#MeToo Lives On

#MeToo Lives On

The #MeToo movement lives on. Earlier this month, actor, and filmmaker Jennifer Siebel Newsom (who is married to California Governor Gavin Newsom) testified as “Jane Doe #4” in the trial of Harvey Weinstein, convicted rapist and sexual predator. She identified herself publicly in an essay for Huffington Post after the New York Times published its first expose’ alleging Weinstein’s pattern of sexual misconduct.

Weinstein was once revered as Hollywood’s most powerful film producers before he became the poster child for the #MeToo movement. Already serving a 23-year sentence for a rape conviction in New York, he has pled not guilty to charges of 11 counts of rape and sexual assault.

Siebel Newsom is most recognized as director, writer, and producer of the film Miss Representation, a 2011 film examining how the media has underrepresented and misrepresented powerful women. She also created and produced The Mask You Live In, criticizing America’s glamorization of masculinity. (Chrysalis screened Miss Representation with a public audience in 2011, hosting both the showing and a follow-up discussion about the issues it surfaces. We use its educational curriculum to provide Chrysalis After-School programs information to reinforce the importance of negating the stereotypes still prevalent in our world.)

As wife of California’s governor, the role of “first lady” has been retitled as “first partner” to be gender inclusive. She was previously the state's second lady from 2011 to 2019 and first lady of San Francisco from 2008 to 2011.

With a keen grasp of how to change the paradigm of powerful men and submissive women, Siebel Newsom wrote:

We need more people in power ? particularly men in power ? to break the code of silence and stand up for what is right and what is just and challenge this culture of sexual harassment and assault against women. This requires empathy and conviction and most of all it requires bravery. We must listen to the pain and suffering of others and stand proudly and loudly alongside them. To that end, we need more powerful men…who understand their place of privilege in the public eye and use it to defend and protect those who need defending. Not when it’s popular, not when it’s safe, not when it’s low stakes ? but actually when it isn’t. And, we need more men in particular to do this for women.

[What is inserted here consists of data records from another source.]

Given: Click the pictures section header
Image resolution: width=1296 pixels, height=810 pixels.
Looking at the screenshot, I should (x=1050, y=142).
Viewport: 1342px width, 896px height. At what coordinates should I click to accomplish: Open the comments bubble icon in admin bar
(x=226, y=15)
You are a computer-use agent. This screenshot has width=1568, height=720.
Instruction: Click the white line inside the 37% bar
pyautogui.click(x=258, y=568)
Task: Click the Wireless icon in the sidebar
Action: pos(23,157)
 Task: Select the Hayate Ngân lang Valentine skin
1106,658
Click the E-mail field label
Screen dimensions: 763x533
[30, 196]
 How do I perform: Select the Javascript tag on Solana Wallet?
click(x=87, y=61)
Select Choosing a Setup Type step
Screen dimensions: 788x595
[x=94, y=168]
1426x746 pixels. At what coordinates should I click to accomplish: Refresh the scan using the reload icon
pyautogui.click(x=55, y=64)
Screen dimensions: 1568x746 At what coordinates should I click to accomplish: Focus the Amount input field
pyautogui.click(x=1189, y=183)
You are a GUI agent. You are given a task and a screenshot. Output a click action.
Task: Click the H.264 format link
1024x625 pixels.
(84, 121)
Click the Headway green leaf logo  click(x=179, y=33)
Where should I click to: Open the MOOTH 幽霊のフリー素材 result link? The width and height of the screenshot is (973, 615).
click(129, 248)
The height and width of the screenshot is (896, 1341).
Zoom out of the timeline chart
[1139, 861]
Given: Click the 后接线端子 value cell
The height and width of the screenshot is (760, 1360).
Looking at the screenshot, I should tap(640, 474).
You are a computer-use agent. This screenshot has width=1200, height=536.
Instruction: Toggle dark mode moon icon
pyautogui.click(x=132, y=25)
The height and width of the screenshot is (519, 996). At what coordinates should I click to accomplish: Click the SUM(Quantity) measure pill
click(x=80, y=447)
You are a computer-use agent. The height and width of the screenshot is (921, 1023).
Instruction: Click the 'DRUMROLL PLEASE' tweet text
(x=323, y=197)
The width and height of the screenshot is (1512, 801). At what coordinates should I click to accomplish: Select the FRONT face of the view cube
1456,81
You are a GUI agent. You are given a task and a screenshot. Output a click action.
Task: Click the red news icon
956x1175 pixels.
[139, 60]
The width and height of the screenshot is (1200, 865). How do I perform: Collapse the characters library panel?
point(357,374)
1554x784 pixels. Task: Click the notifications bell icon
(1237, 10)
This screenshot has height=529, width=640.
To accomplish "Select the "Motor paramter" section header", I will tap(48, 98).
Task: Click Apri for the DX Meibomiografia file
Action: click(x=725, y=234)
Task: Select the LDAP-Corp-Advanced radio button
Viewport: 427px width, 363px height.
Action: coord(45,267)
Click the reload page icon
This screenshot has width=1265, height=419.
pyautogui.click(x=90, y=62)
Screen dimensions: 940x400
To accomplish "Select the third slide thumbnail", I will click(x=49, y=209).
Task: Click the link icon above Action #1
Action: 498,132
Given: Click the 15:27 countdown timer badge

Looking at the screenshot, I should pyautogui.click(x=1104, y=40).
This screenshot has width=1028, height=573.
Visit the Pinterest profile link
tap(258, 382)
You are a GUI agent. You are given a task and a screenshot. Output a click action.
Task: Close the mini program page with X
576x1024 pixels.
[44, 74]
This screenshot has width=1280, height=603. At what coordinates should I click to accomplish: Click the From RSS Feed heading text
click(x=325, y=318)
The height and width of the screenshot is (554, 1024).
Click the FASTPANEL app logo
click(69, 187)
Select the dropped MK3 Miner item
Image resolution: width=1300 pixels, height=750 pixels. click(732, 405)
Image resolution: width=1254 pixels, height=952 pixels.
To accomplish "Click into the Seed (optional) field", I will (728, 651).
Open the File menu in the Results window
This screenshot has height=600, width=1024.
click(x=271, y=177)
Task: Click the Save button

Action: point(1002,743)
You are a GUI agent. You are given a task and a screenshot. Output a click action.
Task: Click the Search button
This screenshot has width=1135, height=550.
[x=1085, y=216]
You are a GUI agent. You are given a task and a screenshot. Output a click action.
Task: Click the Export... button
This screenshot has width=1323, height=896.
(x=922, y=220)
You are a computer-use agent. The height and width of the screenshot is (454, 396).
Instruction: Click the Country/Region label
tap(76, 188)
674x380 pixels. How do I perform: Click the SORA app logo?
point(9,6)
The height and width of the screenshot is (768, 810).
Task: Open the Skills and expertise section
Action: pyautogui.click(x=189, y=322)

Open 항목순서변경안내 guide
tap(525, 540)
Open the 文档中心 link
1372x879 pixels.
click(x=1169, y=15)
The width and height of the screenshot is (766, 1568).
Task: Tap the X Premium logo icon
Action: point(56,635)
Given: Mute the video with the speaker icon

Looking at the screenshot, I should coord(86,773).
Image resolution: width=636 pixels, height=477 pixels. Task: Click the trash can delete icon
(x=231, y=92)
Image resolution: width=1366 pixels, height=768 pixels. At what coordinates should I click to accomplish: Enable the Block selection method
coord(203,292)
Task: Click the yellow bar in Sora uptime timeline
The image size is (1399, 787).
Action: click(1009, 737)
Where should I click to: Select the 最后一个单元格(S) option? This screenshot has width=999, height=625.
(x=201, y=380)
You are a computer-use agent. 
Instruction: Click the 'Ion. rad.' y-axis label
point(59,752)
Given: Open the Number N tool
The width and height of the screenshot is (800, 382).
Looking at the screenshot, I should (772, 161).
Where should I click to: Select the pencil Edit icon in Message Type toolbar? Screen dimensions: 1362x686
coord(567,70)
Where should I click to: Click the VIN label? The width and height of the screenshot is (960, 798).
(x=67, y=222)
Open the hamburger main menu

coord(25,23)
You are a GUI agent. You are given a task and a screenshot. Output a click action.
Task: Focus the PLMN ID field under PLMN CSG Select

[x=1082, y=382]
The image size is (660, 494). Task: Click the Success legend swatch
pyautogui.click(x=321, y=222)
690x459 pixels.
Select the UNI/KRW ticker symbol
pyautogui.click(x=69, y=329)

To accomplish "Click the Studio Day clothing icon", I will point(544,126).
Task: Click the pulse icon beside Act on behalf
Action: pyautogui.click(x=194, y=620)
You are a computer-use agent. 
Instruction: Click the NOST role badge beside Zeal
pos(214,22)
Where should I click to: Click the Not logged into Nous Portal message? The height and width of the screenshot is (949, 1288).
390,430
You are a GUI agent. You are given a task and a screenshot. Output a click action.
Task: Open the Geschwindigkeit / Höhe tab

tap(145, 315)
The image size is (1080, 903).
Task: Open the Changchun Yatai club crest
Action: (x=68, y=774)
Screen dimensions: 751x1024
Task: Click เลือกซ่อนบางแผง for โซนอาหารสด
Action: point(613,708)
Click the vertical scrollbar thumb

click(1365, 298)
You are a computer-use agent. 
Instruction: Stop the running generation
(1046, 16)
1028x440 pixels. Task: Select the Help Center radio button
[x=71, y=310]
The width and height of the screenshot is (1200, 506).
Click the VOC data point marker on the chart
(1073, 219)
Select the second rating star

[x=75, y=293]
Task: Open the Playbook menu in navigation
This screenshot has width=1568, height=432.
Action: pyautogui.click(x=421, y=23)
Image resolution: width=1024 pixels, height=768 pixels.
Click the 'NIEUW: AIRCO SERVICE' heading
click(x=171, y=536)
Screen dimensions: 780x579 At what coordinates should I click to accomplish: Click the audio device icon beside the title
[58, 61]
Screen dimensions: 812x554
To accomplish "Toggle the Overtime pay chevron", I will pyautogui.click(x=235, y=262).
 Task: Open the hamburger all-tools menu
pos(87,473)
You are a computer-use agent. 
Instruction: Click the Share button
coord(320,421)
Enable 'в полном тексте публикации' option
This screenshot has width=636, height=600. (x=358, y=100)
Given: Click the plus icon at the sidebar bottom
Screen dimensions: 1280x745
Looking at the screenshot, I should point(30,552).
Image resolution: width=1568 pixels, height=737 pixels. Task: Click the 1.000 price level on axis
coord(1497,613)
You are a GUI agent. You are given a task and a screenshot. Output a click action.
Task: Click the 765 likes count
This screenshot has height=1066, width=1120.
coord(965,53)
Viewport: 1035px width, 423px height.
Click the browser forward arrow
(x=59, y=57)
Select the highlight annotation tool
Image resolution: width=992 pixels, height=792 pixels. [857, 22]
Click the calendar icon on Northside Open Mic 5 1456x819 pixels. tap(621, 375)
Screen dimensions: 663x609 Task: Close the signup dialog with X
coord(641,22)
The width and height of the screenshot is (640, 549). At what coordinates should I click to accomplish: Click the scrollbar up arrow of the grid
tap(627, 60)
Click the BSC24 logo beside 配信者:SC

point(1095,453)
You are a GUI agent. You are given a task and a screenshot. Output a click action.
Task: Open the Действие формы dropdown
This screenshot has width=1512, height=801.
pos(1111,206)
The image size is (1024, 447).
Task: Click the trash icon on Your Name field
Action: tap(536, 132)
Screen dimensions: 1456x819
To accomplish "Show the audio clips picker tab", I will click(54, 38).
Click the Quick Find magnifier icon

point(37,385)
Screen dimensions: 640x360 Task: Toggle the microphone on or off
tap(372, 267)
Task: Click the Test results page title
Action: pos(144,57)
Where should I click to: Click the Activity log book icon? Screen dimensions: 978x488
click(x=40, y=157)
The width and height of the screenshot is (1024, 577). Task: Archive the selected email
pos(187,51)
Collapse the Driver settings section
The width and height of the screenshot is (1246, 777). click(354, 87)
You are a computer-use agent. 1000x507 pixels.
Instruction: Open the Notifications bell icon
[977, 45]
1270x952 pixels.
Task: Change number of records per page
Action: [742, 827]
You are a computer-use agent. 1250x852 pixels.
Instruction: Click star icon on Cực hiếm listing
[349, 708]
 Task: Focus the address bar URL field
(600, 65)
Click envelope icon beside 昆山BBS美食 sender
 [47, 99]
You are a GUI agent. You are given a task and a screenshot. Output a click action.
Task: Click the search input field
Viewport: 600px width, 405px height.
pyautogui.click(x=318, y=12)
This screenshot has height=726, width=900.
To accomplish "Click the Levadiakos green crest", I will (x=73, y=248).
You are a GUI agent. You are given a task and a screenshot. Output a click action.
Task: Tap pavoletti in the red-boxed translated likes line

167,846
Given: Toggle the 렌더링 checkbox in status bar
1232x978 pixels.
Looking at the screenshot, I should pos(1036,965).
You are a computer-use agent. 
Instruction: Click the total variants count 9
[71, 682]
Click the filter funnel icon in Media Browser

Perhaps when enough male allies do that ? we can start to really shift attitudes and behavior towards creating a more just and equitable culture for all ? where women, people of color, immigrants, and LGBTQ communities are valued for their whole humanity. Where women are seen as so much more than their youth, their beauty, and their sexuality.

Imagine that world for our kids. Where there are enough of us standing proudly and loudly for what is right that the injustices do not happen in the first place. It’s up to ALL of us to make it happen. I know we can.

Her newest film, Fair Play, addresses the challenging issue of gender inequality at home – more pressing now that 2 million women left the workforce during the COVID-19 pandemic. Balancing work and home has been a struggle for decades and represents a deeper and more complicated quest for gender justice.

The new INSPIRED Men initiative Chrysalis has undertaken an effort to inform and educate men (women and allies as well) about just what gender justice looks like. This was the goal motivating our founder and countless women before them – but it is a critical and necessary and endeavor, and certainly worth the ongoing efforts of Chrysalis, our partners, and our society.